Each operation is a transaction signed by the appropriate authority. Hot-wallet and cold-wallet stakers issue identical instructions; the signing path differs (see the hot vs. cold wallet entry) but the on-chain stake account is identical in both cases.

Stake account vs. stake pool

A stake account is owned by an individual staker and delegates to one specific validator. A stake pool (see the stake pool entry) is a smart contract program that holds many stake accounts on behalf of many depositors and distributes their pooled SOL across a selected validator set algorithmically. The two should not be conflated:

  • A staker holding native stake accounts has direct on-chain ownership of each account, individual delegation choice, and exposure to one validator's specific skip rate and commission.
  • A staker holding an LST like mSOL or jitoSOL holds an SPL token claim against the pool's stake accounts — the staker does not have an individual stake account at all. The pool's contract holds the stake accounts; the staker holds a tokenized claim.
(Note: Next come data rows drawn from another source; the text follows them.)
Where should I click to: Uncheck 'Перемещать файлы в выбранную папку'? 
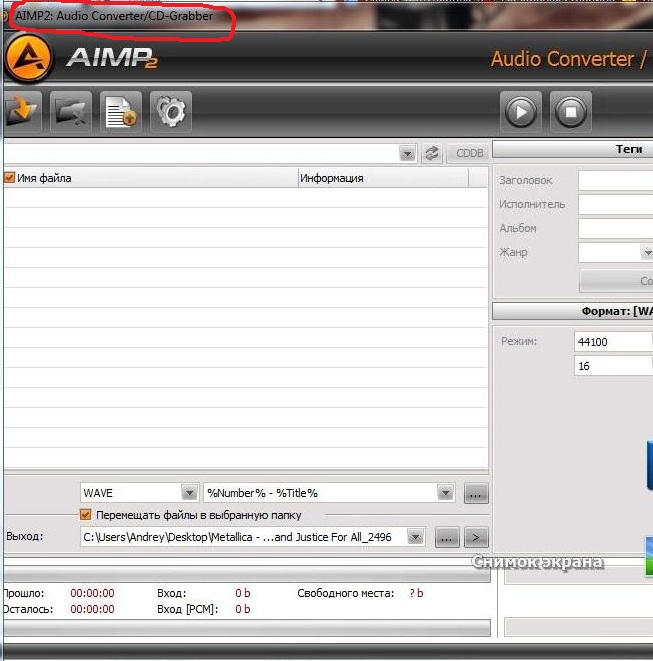point(86,515)
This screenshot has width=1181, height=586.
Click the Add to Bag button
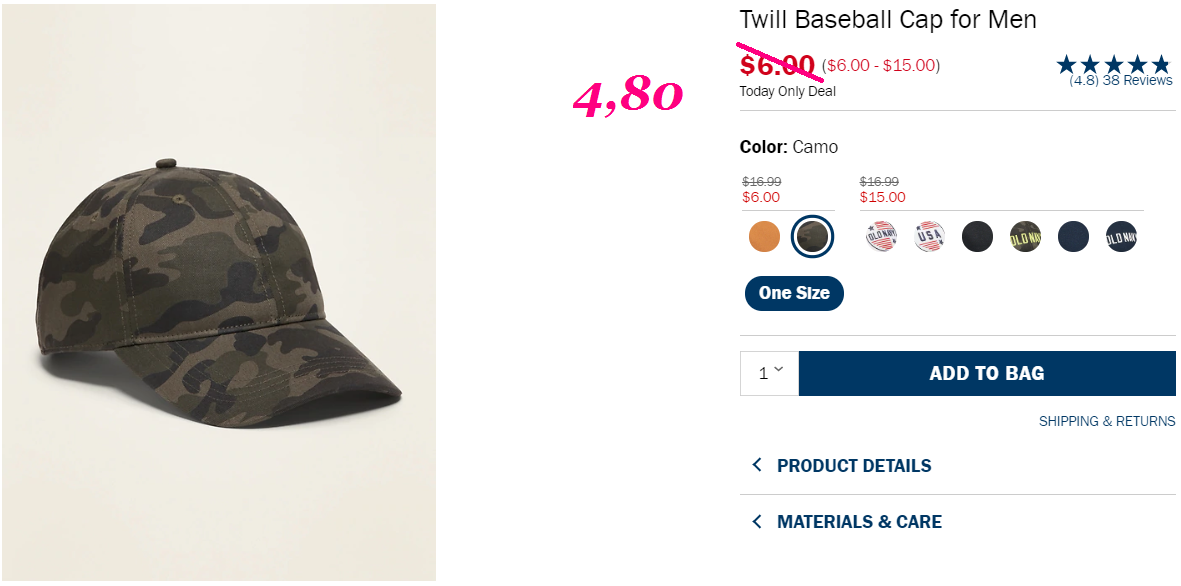pos(986,373)

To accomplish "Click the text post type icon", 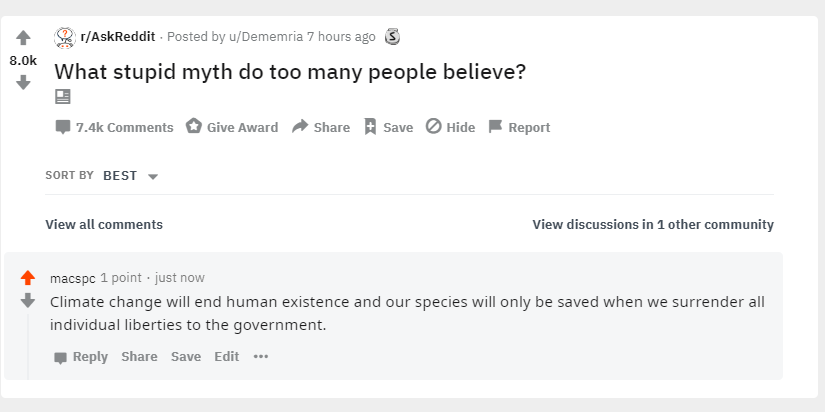I will [x=63, y=97].
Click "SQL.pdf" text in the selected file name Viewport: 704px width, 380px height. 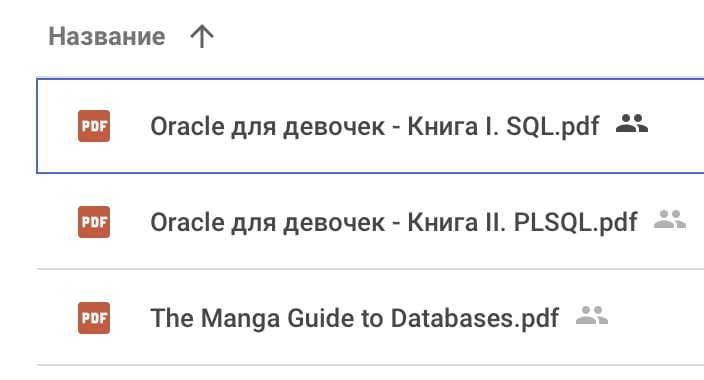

A single wallet can hold both native stake accounts and LSTs simultaneously — they are different account types serving different liquidity and selection trade-offs.

Naming traps

  • "Stake account" vs. "stake pool" — the first is an individual on-chain account owned by one staker; the second is a smart-contract program managing many stake accounts on behalf of many stakers. The terms are not interchangeable.
  • "Staking address" is ambiguous — it could mean the stake account pubkey, the staker's wallet pubkey, or the vote account pubkey the stake is delegated to. Specify which.
  • The stake account's keypair is the staker's, not the validator's. A validator cannot move SOL out of a staker's stake account; only the authorized withdrawer can, and that is the staker's keypair by default.

Sources


Stake account model cited: Solana stake program semantics at epoch 971, 2026-05-15. The account model is protocol-level and stable; per-account state updates each epoch as delegation, activation, and reward accrual proceed.